Frederic Roe, Martyrdom: Joan of Arc on her way to Execution, 1906

Frederic Roe
Martyrdom: Joan of Arc on her way to Execution, 1906
from Royal Academy Pictures, 1906

Frederic Roe, Study for Joan the Martyr, 1905

Frederic Roe
Study for Joan the Martyr, 1905
Private Collection, London

Whilst some of the models employed by Waterhouse clearly sat to him on a regular basis, the names and addresses recorded alongside the sketch of Echo and Narcissus suggests that Bantock and Beresford only first made his acquaintance around 1902-03. Several studies for the painting are known – including further preliminary sketches in the aforementioned V&A sketchbook, as well as more worked up individual studies for the head and figure of Echo. Whether either model sat to Waterhouse again remains open to conjecture – their services were clearly in demand from other artists, however more than an echo of both their likenesses appear in his 1905 painting of Lamia. At around the time of these discoveries, a hitherto unrecorded charcoal study by Waterhouse for Echo appeared on the art market with a price tag of more than fifty times that of what the original painting sold for in 1903. It is not clear if this version was drawn from Ethel or from another model, as the face differs somewhat from the one which appears in the finished oil.

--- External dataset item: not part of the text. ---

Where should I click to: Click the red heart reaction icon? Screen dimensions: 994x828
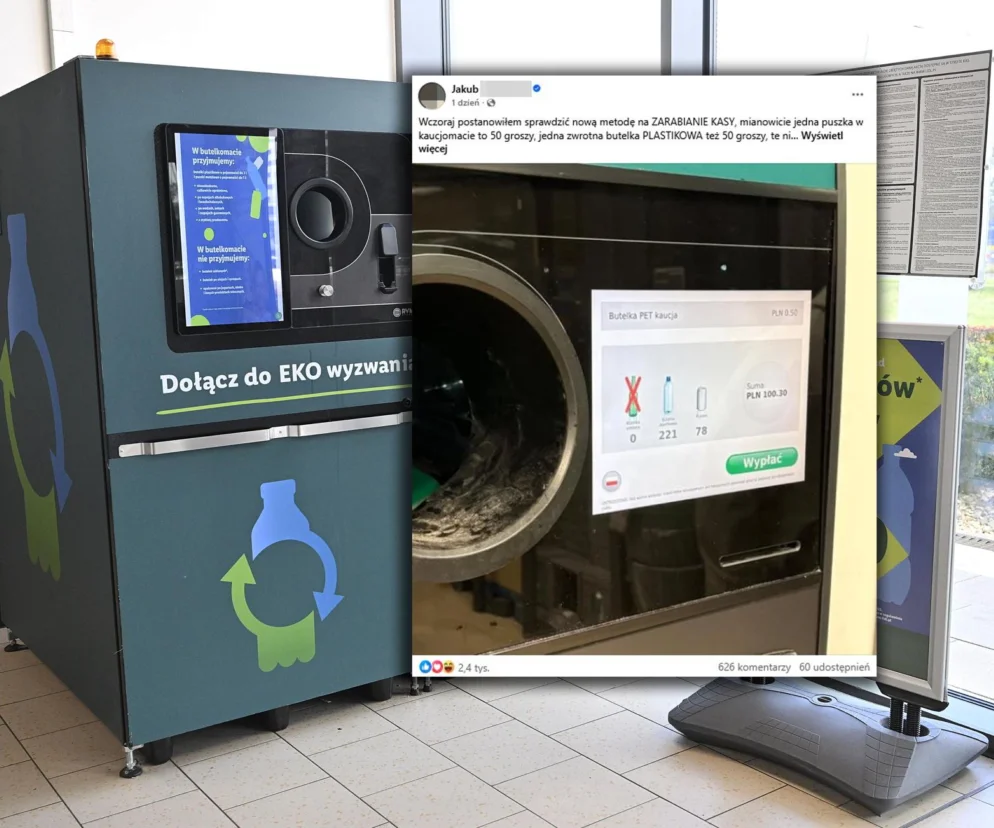435,666
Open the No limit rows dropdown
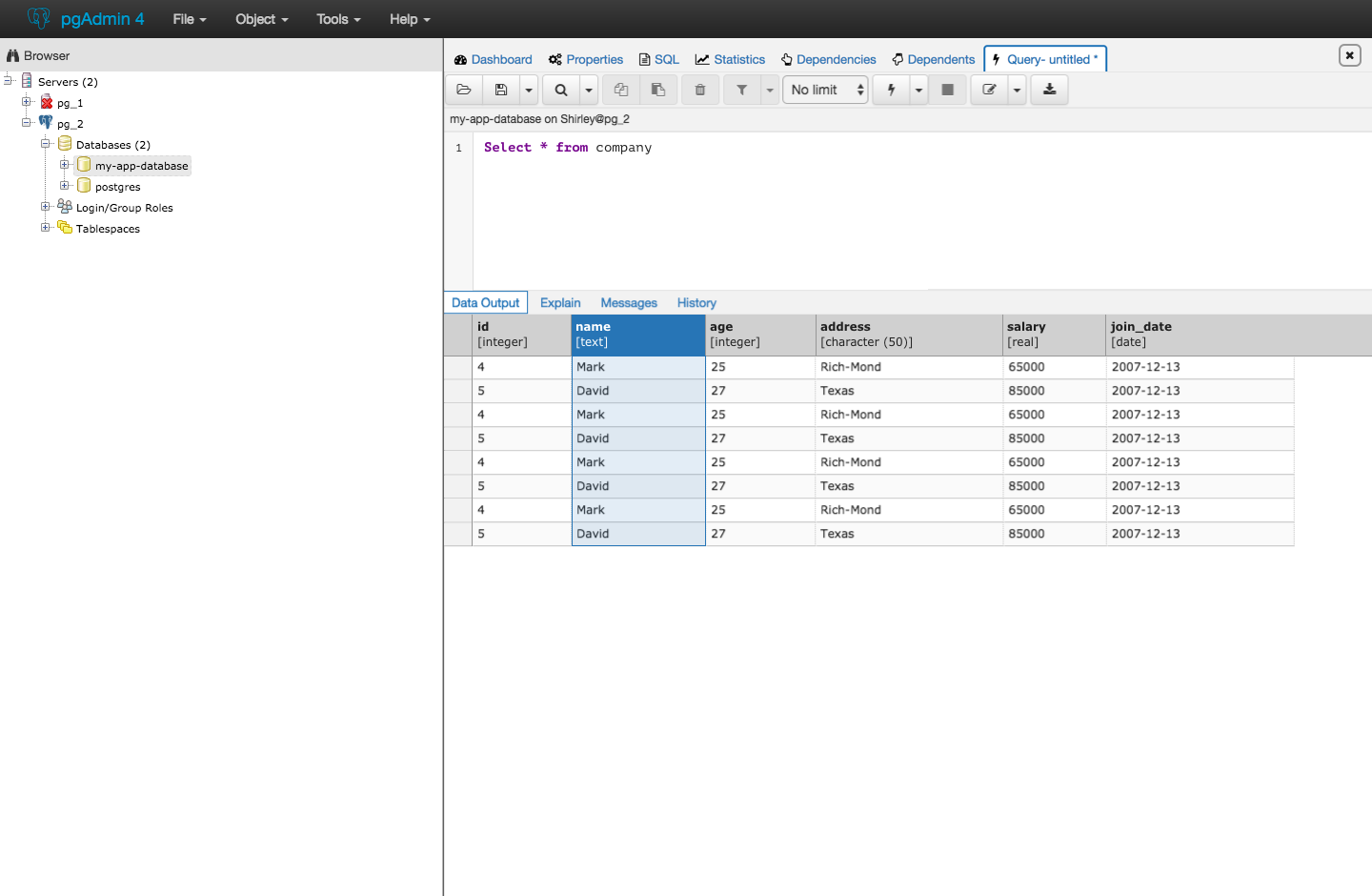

John William Waterhouse, Study for the head of Echo, c.1903

John William Waterhouse
Study for the head of Echo, c.1903
Christies 9 Feb 1990, no 254

John William Waterhouse, Study, c1903

John William Waterhouse
Study, c1903
The Studio, 1908 vol.44, p.255

John William Waterhouse, Lamia, 1905

John William Waterhouse
Lamia, 1905
Private Collection

John William Waterhouse, Study for Echo from Echo and Narcissus, c1903

John William Waterhouse
Study for Echo from Echo and Narcissus, c.1903
Private Collection

Today John William Waterhouse’s pictures are more popular than ever, and the fascination for his art extends to the lives of the artist, his friends and his models. Over a hundred years after its first exhibition, we are only just beginning to find out more about the models who posed for Echo and Narcissus. Were it not for a pencil note in one of Waterhouse’s sketchbooks, they might have remained unidentified forever.